Slaves tuvo el turno de abrir. Poco a poco la gente lle­naba las pistas, compraba las chelas, playeras y se acerca­ba a ver al grupo con timidez, porque no es un género que un fan de Kasabian acostum­bra. Aun así un poco de punk no le vino mal como preám­bulo del show.

La rebeldía empujaba ga­nas de armar moshpit, lo ameritaba, pero la fanatica­da se resistió, no le interesó o no lo acostumbra hacer en sus conciertos.

Sockets, Fuck the Hit-Hat y The Hunter no fueron tan po­derosas para convencer a los hipsters que prefirieron sen­tarse en las mesitas a ver a una buena banda.

Aun así, el dúo británico fue más allá de su presencia como telonero.

El público se reservó para Kasabian. A las 21:00 horas, tiempo en el que el Pabe­llón ya desbordaba personas que estaban por presenciar un aguerrido arranque con Ill Ray (The King), una oda a la arrogancia, poderosa y rebel­de de parte de Tom Meighan y Sergio Pizzorno.

 

La dupla no toma habitual­mente el micrófono para sol­tar palabras, pero la situación que acaba de pasar nuestro país y que se trataba del pri­mer concierto masivo des­pués del sismo lo ameritaba.

“México, estamos aquí para hacerlos felices”, arrancó Meighan.

“Antes de continuar les queremos decir, asegurar que vamos a darles lo me­jor, que estamos con uste­des. Queremos ver felicidad y amor en este hermoso país que es México”, a lo que los fans respondieron con gritos de aprobación y a la vez de agradecimiento.

Este mensaje, el show entero, la presencia del grupo fue uno de los grandes men­sajes de solidaridad de parte del Reino Unido, además de la presencia de Paul Fitz, el bom­bero inglés que viajó con sus recursos a ayudar en labores de rescate.

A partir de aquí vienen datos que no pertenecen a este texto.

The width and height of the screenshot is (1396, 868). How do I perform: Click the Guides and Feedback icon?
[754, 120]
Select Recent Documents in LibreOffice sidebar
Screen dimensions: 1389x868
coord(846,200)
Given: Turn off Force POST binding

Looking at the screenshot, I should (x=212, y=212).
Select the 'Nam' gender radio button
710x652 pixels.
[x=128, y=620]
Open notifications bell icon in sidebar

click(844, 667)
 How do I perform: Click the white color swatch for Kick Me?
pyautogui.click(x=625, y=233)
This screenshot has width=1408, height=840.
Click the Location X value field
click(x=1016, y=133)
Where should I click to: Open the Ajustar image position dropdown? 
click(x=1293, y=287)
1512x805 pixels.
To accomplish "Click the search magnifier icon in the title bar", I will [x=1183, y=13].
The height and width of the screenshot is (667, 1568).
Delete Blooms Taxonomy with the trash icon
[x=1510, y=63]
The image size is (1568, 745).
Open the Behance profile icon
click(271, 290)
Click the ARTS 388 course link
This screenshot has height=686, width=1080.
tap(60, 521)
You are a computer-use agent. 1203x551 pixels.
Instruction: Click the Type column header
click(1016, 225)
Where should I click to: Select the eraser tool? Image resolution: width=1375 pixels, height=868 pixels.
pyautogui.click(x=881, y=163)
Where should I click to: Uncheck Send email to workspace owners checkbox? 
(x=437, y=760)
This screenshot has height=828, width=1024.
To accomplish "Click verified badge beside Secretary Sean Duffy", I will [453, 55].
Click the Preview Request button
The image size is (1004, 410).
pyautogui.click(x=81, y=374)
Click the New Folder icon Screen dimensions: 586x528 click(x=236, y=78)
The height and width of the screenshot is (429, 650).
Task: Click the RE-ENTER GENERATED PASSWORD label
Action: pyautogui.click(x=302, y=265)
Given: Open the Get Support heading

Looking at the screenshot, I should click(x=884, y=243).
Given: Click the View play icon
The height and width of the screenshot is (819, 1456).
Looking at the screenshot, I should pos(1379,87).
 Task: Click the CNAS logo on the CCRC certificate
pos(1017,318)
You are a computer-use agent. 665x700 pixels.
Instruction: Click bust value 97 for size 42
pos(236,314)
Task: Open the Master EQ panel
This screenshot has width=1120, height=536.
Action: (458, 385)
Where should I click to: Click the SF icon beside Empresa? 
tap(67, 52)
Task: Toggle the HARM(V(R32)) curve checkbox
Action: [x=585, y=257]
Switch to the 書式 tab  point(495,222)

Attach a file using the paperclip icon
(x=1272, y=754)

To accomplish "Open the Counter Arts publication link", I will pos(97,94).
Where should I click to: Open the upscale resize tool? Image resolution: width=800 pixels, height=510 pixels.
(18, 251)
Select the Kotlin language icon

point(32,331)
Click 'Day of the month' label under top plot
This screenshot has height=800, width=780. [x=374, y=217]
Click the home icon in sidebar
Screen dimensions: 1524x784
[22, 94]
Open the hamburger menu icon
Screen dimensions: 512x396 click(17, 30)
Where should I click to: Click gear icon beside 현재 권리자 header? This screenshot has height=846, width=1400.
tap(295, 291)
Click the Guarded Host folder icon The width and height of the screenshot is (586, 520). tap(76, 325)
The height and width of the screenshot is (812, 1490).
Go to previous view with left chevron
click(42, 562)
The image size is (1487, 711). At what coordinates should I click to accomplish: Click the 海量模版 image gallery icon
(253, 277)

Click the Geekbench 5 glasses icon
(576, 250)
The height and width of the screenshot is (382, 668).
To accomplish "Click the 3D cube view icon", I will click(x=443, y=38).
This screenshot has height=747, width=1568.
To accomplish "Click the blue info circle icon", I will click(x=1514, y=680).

Bumblebeee, Eez-eh, Underdog, Days Are For­gotten... cada canción que pasaba, era una auténtica re­volución musical.

 

La gente brincaba, enlo­quecía y estaba tranquila, sa­bía que las vibraciones que sentían en las plantas de sus pies eran por tanto brinco en Shoot the Runner, no por un choque de placas en las entra­ñas de la tierra.

 

Hasta eso la paranoia na­tural no influyó en absoluto y la gente disfrutó, necesitaba distraerse.

You’re in love with a psycho fue de las favoritas del nuevo disco For Crying Out Loudque los trajo de regreso cinco años después.

 

Intercalándose entre la gente, brigadistas de Pro­tección Civil, perfectamente identificables por su chaleco, pasearon por el inmueble en labores de seguridad.

Club Foot llegó para to­dos aquellos que llevaban sus playeras del Leicester FC, el equipo de los amores Tom y Sergio, que transformó a los hinchas latinos a hooligans ingleses que explotaron como si estuvieran en la cancha.

 

Bonito gesto tuvieron tam­bién con Goodbye Kiss en pura guitarra acústica, un re­galazo exigido por los fans y cumplido por la alineación.

 

90 minutos transcurrieron muy pronto y condujeron has­ta Fire, ya la locura total.

Empujones por todos la­dos, slams pequeños don­de nadie se molestó y hasta las morras le entraron al ar­diente cierre de un show tan especial.